Any time I don’t quite meet a commitment I feel I’ve made, I do feel bad. Right now, though, I feel bad mostly because I’ve been sick, and Dawn’s even worse… I try not to get overly informative about our personal lives, but fact is she got back from the doctor recently with a diagnosis of acute bronchitis and a 100 degree fever.
Untold story: she first started feeling awful early last week, and still forged through to get the previous comic done in between bouts of coughing and sneezing. We did not mention this, because, well, eh, what do we want, medals? There are people out there who put out a comic 5 or even 7 days a week, sometimes under even worse circumstances. Cry you a river, right?
Some readers are perfectly understanding that, especially with a comic being done for free, the creators might have an occasional life-related lapse. Some others are on the other extreme, unwilling to take any excuse for lateness or missed updates… sometimes so much so I fantasize even a post of “The author died yesterday” would be met with “Well they should have had a buffer. WHERE’S MY COMIC?!”

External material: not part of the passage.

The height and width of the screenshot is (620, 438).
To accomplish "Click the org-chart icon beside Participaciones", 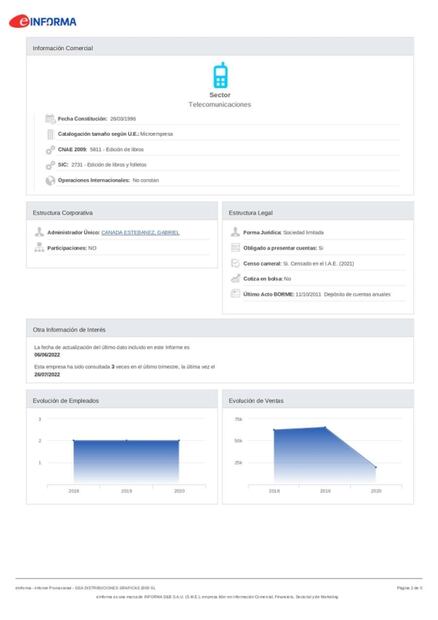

I can’t control those reactions. I also try to rarely resort to making excuses, but you know, this has just been one of those weeks. The script was done, but to get the artwork done on time would have required me pushing a very sick wife who really ought to be doing nothing more than lying down. Even so she’s voluntarily getting a sketch together for you all as I type this, but one that doesn’t rely so much on brainpower and getting certain specifics right. One that’s not going into the posterity of the storyline.
There’s the rub, right? If I’d insisted she would have done her best, because she really is a trooper like that… but it’s hard to give 100% if your body feels like it’s running at around 25%. Not too long ago, Mark Waid authored “An Open Letter to Young Freelancers“, and though it was mostly geared towards warning new aspiring comics professionals not to be taken advantage of, there was this one quote from it that really stuck with me:
“The quality of your work is all that matters.”
And so that I’m not accused of taking that out of context, this is the explanation he gives in that same paragraph.
“You’re being given an absurd deadline and you think you’re better off turning in crap than being late? We used to literally stand over the fax machine at the DC offices while Neil Gaiman sent in his Sandman scripts in batches of exactly one page. Not admirable, but twenty years on, no one remembers how slow Neil could be, just how phenomenal the stories were.”
Now I still believe that schedules have their place, and that if you ever end up in a situation where you seem to be making more excuses than comics, there might be a problem. But I had a choice this week. I could choose to insist on work out of a sick wife to meet our self-imposed deadline, work which almost certainly would have been compromised and lacking in much of anything resembling joy in its composition… or yield, make my apologies to our fans, and angle for something produced in a healthier state. Excuses, excuses. But after all, as the pages come out the time between them disappears. All that’s left in the end will be how well they tell the story.